Bref, on se fixe un objectif, mais on ne se donne pas les moyens de l’atteindre, mettant des bâtons dans les roues de quiconque souhaiterait changer de comportement et réduire le nombre de déchets produits.

Le meilleur moyen pour éviter que des tonnes de sacs et d’autres déchets plastiques ne s’accumulent dans les fonds marins, aux bords des routes ou dans les décharges, c’est de donner la possibilité aux consommatrices et consommateurs de ne pas en avoir besoin, et d’utiliser les produits sans alternative « non jetable » le plus longtemps possible.

La nouvelle loi italienne en est malheureusement bien loin, et on en vient à espérer qu’un peu de désobéissance civile finira par faire ouvrir les yeux aux autorités, et à corriger le tir d’un texte pétri de bonnes intentions.

Pour conclure, nous aurions tort de regarder avec trop de condescendance cet exemple transalpin, car la situation n’est pas vraiment meilleure chez nous.

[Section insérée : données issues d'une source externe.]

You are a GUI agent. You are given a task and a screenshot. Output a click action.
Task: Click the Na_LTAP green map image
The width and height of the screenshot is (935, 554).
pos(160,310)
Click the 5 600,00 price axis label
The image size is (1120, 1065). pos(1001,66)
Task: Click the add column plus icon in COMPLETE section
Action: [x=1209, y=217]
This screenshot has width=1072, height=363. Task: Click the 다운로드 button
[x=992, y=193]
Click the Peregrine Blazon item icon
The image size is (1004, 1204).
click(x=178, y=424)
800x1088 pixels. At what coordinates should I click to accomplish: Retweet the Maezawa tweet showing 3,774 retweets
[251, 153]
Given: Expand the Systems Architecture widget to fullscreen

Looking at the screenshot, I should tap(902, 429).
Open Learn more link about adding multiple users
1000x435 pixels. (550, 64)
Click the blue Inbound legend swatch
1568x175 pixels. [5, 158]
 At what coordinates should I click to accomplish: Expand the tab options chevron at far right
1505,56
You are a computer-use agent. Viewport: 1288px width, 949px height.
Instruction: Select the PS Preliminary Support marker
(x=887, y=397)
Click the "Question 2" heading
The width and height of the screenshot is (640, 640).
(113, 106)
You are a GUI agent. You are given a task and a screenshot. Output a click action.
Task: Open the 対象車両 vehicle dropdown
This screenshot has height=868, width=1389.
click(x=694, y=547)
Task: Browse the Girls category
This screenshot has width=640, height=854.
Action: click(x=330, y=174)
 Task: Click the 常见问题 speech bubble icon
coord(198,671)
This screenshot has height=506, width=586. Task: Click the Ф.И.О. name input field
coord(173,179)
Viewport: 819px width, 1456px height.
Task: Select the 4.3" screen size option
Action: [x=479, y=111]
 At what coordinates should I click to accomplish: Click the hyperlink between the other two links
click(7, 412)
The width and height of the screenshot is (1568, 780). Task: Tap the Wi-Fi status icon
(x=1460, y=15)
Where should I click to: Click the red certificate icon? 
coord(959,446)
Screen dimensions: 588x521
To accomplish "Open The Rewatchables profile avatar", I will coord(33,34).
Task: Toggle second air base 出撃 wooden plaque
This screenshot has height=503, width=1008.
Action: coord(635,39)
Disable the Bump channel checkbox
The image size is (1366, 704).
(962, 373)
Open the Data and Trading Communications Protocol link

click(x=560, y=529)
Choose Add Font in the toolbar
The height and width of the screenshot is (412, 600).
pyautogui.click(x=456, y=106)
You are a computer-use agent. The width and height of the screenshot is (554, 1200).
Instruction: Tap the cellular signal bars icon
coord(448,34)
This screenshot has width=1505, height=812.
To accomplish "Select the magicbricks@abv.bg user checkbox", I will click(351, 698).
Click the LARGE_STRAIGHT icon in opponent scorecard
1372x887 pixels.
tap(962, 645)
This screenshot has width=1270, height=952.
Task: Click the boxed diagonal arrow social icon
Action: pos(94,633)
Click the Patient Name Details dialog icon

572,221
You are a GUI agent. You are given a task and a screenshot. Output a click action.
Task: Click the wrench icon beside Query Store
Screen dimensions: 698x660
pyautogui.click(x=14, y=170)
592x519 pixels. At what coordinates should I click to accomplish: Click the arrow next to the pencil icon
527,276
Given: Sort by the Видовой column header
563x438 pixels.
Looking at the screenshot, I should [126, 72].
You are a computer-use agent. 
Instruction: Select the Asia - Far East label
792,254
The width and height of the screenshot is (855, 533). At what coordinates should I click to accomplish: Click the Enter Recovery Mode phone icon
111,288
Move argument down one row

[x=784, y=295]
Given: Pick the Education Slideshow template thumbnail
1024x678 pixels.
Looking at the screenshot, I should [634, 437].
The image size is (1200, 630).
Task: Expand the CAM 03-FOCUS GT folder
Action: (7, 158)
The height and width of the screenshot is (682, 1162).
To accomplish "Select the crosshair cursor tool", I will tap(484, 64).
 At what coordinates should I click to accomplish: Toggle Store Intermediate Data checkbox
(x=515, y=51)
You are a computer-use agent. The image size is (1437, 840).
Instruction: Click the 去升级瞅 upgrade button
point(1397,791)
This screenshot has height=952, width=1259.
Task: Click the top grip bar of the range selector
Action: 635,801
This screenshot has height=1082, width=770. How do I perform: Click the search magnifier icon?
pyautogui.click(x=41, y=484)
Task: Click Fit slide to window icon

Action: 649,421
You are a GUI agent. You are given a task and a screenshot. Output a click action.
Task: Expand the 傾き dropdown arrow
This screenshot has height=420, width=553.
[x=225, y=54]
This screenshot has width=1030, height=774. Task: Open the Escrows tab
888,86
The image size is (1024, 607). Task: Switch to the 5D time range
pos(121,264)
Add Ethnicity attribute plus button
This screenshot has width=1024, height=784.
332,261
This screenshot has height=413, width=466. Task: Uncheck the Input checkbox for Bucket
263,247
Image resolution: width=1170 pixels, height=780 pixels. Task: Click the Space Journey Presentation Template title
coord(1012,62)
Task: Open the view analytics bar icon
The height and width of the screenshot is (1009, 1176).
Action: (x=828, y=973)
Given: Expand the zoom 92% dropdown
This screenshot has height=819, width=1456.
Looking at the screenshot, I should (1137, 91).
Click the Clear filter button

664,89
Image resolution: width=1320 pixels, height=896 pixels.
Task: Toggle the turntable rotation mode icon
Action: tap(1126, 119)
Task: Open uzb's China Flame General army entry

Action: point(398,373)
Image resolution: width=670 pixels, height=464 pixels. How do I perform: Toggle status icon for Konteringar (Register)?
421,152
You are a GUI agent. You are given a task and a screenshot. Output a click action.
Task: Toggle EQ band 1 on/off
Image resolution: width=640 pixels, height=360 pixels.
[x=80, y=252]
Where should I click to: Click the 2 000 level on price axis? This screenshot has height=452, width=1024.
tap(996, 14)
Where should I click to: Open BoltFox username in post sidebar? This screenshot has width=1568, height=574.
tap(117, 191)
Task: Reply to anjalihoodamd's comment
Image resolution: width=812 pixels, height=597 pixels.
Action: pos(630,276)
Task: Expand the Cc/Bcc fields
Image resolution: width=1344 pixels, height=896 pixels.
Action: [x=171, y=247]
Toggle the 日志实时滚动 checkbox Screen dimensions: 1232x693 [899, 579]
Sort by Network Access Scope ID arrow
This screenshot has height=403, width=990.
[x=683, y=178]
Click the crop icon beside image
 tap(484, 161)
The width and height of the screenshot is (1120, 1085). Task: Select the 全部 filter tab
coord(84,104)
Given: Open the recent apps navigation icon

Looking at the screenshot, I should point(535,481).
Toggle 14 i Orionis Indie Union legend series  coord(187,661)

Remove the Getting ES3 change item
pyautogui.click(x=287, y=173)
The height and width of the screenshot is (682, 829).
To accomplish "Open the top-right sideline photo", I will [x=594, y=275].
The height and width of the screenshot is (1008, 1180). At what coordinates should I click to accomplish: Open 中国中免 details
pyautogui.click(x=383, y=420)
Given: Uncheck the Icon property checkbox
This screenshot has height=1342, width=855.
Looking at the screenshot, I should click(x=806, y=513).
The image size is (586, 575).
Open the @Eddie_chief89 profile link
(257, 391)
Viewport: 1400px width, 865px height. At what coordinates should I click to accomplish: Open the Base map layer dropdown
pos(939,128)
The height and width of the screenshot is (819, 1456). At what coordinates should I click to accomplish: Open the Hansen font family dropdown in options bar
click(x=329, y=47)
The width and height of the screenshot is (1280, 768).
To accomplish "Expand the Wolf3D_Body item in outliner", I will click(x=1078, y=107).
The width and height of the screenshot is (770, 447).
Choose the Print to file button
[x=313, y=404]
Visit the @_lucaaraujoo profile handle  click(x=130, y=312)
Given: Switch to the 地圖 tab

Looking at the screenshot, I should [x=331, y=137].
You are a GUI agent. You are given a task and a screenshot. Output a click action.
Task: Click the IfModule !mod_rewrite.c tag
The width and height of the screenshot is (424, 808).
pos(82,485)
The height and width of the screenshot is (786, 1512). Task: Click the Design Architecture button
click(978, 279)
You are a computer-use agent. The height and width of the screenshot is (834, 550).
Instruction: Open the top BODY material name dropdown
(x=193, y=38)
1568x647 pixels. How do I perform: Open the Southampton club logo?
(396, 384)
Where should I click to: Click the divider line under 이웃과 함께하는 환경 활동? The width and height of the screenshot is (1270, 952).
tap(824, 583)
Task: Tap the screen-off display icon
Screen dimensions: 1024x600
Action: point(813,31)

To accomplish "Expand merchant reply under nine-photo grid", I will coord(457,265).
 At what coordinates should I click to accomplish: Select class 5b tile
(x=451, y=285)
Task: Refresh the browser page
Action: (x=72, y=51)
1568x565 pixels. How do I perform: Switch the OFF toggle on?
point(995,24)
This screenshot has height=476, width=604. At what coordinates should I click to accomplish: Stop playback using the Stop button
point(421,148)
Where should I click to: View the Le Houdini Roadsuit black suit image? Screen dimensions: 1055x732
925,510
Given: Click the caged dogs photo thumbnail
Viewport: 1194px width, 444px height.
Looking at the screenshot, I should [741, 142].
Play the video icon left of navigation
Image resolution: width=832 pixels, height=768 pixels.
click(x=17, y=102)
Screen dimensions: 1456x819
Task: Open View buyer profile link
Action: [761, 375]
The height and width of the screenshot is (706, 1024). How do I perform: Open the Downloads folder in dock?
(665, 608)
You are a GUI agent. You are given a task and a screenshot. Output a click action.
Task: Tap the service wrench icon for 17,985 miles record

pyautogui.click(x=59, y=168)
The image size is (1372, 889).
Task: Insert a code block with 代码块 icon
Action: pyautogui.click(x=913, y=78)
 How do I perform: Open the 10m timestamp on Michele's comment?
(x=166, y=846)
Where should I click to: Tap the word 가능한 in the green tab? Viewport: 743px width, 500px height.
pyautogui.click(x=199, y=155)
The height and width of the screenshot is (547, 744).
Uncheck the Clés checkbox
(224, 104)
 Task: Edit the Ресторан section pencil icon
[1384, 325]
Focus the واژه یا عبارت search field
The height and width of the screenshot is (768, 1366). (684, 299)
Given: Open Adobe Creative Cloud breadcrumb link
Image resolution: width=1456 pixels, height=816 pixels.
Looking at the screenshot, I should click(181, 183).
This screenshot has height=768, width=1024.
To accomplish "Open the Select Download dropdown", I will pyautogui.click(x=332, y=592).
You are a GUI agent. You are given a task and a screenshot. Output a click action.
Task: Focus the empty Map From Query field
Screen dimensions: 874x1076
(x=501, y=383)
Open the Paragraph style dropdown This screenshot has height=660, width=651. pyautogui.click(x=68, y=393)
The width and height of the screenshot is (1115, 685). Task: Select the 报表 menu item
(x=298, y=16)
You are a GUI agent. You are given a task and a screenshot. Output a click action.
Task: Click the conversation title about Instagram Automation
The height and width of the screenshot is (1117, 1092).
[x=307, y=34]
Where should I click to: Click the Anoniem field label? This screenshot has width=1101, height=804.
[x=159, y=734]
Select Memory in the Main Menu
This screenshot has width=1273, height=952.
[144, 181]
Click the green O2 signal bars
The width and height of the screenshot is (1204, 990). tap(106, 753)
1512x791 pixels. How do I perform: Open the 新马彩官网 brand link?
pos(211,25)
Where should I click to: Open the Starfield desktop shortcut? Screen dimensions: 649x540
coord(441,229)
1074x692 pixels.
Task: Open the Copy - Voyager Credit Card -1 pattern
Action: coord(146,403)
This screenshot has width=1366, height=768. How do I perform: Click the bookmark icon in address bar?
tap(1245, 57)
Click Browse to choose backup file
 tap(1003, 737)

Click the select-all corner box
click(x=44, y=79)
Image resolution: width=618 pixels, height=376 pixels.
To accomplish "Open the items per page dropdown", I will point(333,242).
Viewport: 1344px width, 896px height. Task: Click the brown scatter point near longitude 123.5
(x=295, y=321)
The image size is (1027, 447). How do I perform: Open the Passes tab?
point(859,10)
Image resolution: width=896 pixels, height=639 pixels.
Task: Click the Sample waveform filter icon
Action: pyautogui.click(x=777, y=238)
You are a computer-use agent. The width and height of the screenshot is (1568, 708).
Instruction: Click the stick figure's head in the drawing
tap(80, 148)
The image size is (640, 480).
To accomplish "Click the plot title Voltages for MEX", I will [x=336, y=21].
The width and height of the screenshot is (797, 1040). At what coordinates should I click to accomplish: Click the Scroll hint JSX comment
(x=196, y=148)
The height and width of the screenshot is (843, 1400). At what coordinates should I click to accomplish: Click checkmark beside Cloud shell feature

Le ou la client-e désirant faire ses courses en réduisant le nombre de déchets produits fait certes face à moins d’embuches qu’en Italie, mais chez nous le Parlement a refusé en septembre 2016 d’interdire les sacs en plastique, en contre-tendance totale avec ce qui se passe un peu partout dans le Monde. De nombreux fruits et légumes, et tout particulièrement les bio, sont par ailleurs très souvent déjà préemballés dans des quantités aussi fantaisistes qu’inutiles de plastique, au point qu’une pétition a été lancée pour tenter d’y remédier. 

Ne reste dès lors aux consommateurs qu’ à avoir le courage d’aller dans la direction boudée par une majorité politique restée figée dans un autre temps.

 

 

 

[1] À relativiser cela dit, puisqu’un sondage de l’association italienne des consommateurs, CODACONS, indique que 65% des sondés sont favorables à cette mesure.

Alberto Mocchi

Alberto Mocchi est député vert au Grand Conseil vaudois et Syndic de la commune de Daillens, dans le Gros de Vaud. À travers son blog, il souhaite participer au débat sur les inévitables évolutions de notre société à l'heure de l'urgence écologique.